## PASSAGE TO READ
-=-=-

# Taping a 135 degree corner



## Nealtw (Jun 22, 2017)

Somebody came to our rescue.


----------



## jeffmattero76 (Jan 4, 2016)

I use a product called Perfect 90. It is a very user friendly product that works great for inside corners. It is applied in much the same way as is shown in that video. Supposedly it can also be used on outside corners but I haver never tried that.


----------



## jlhaslip (Dec 31, 2009)

Need a length of "flex" bead which will form that inside corner.

Here is a link to one sample of the flex bead. Tape it as per the video above.

You might be able to purchase a single length from a Drywall Taper locally instead of buying an entire roll. Most Drywall Finishers appreciate donations to their Adult Refreshment Fund.


----------



## ron45 (Feb 25, 2014)

Paneling.?


----------



## mark sr (Jun 13, 2017)

While flex bead is supposed to be better/easier, I've never had any issues taping an inside corner with regular paper tape. It really is as simple as keeping the folded crease straight.


----------



## jaketrades (Mar 2, 2017)

Doesn’t look like flex bead is at my local HD. They do have the perfect 90 that Jeff mentioned.


Sent from my iPhone using Tapatalk


----------



## Nealtw (Jun 22, 2017)

jaketrades said:


> Doesn’t look like flex bead is at my local HD. They do have the perfect 90 that Jeff mentioned.

-=-=-

## WRITTEN REQUEST 1
In the thread on taping a 135 degree corner, write out the text between "## jlhaslip (Dec" and "(Feb 25, 2014)", inclusive, substituting "Sheetrock" for "Drywall".
## WRITTEN REQUEST 2
Answer these questions from the thread on taping a 135 degree corner.
(a) What product does jeffmattero76 use for inside corners?
(b) According to jlhaslip, from whom might you buy a single length of flex bead instead of an entire roll?
(c) What does mark sr use to tape inside corners without any issues?
## WRITTEN REQUEST 3
List each distinct username that heads a post in the thread on taping a 135 degree corner.

## DATA LINES

-=-=-

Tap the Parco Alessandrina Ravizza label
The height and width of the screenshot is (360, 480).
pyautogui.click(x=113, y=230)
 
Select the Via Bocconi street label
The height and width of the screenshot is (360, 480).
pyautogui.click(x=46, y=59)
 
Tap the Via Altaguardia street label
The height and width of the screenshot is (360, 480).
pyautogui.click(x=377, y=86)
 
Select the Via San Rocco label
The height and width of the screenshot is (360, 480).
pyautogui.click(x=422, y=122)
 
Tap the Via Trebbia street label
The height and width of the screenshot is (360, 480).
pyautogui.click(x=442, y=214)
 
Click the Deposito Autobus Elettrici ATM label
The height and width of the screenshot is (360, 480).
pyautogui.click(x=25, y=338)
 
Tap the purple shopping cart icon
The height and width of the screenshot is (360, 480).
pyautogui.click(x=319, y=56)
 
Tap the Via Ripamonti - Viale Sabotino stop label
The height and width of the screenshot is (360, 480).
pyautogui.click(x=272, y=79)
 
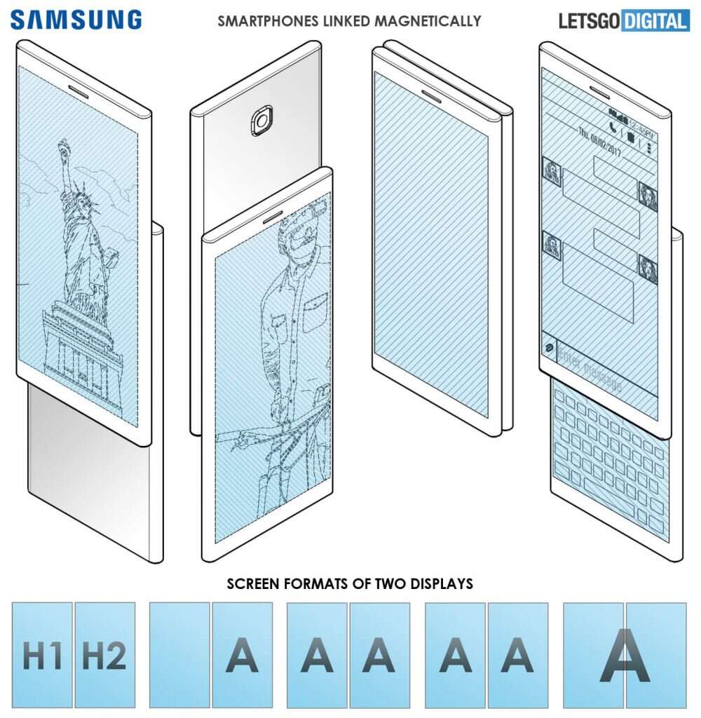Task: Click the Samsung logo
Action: tap(76, 19)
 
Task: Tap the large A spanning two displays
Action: tap(625, 655)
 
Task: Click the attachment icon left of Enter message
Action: tap(547, 348)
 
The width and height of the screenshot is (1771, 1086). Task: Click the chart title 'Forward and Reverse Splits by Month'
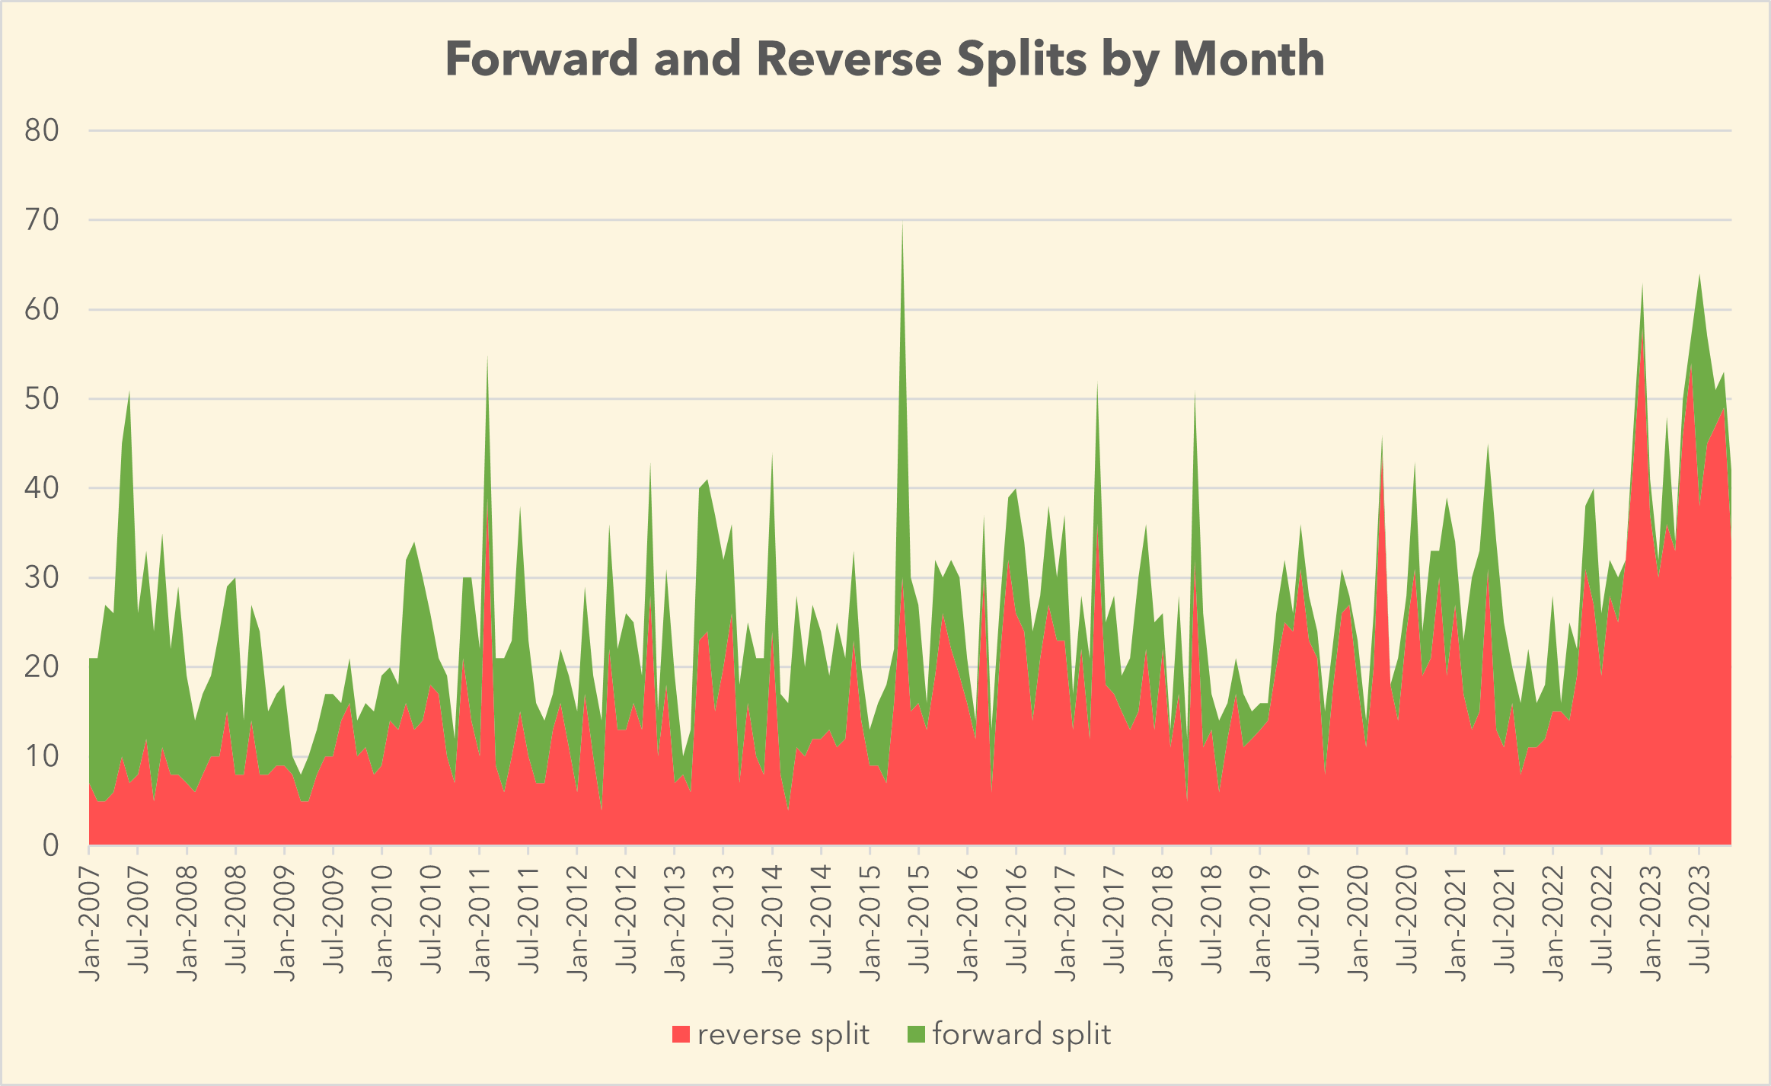(x=885, y=59)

-=-=-

## FINISHED ANSWER 1
## jlhaslip (Dec 31, 2009)

Need a length of "flex" bead which will form that inside corner.

Here is a link to one sample of the flex bead. Tape it as per the video above.

You might be able to purchase a single length from a Sheetrock Taper locally instead of buying an entire roll. Most Sheetrock Finishers appreciate donations to their Adult Refreshment Fund.


----------



## ron45 (Feb 25, 2014)

## FINISHED ANSWER 2
(a) Perfect 90
(b) A local Drywall Taper
(c) Regular paper tape

## FINISHED ANSWER 3
Nealtw, jeffmattero76, jlhaslip, ron45, mark sr, jaketrades